Marina Morigi, Ariela Benigni, Giuseppe Remuzzi, Barbara Imberti
Cell Transplantation 2006, 15: S111-7
Adult stem cells have been characterized in several tissues as a subpopulation of cells able to maintain. generate, and replace terminally differentiated cells in response to physiological cell turnover or tissue injury. Little is known regarding the presence of stem cells in the adult kidney but it is documented that under certain conditions, such as the recovery from acute injury, the kidney can regenerate itself by increasing the proliferation of some resident cells. The origin of these cells is largely undefined; they are often considered to derive from resident renal stem or progenitor cells. Whether these immature cells are a subpopulation preserved from the early stage of nephrogenesis is still a matter of investigation and represents an attractive possibility. Moreover, the contribution of bone marrow-derived stem cells to renal cell turnover and regeneration has been suggested. In mice and humans, there is evidence that extrarenal cells of bone marrow origin take part in tubular epithelium regeneration. Injury to a target organ can be sensed by bone marrow stem cells that migrate to the site of damage, undergo differentiation, and promote structural and functional repair.
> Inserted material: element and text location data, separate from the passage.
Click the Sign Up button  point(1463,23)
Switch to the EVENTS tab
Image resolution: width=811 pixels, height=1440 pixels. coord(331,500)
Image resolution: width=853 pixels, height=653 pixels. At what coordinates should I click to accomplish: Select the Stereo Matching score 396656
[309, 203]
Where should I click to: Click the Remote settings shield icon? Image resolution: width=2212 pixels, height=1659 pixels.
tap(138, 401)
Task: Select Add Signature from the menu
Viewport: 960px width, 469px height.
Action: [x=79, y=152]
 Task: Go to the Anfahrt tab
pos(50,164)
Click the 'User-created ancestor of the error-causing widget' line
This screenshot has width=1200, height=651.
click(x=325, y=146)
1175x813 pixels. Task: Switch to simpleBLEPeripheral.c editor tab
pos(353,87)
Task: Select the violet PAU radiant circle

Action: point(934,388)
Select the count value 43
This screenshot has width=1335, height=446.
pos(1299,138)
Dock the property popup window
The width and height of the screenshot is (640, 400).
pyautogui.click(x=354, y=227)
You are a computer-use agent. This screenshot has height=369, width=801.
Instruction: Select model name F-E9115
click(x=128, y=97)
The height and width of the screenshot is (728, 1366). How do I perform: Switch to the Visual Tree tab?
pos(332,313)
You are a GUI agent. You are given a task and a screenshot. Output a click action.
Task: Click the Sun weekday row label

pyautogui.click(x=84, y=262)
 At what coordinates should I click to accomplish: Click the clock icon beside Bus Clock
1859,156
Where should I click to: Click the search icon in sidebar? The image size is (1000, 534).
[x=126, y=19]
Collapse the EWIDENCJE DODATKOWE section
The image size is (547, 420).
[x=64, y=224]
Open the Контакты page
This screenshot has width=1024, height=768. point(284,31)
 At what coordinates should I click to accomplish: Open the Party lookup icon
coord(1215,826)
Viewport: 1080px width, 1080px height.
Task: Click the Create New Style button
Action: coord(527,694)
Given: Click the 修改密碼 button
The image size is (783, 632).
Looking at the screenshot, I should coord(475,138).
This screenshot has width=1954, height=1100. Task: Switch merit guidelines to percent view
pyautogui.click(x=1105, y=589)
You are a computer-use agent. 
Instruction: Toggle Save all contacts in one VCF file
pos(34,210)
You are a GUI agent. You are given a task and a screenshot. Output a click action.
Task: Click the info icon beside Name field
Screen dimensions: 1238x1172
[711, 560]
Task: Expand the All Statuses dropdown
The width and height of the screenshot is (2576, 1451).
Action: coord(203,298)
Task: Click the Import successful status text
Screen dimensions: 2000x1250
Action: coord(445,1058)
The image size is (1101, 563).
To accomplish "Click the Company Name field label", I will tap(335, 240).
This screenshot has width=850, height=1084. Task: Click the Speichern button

Recent studies have demonstrated that hematopoietic stem cells were mobilized following ischemia/reperfusion and engrafted the kidney to differentiate into tubular epithelium in the areas of damage. The evidence that mesenchymal stem cells, by virtue of their renoprotective property, restore renal tubular structure and also ameliorate renal function during experimental acute renal failure provides opportunities for therapeutic intervention.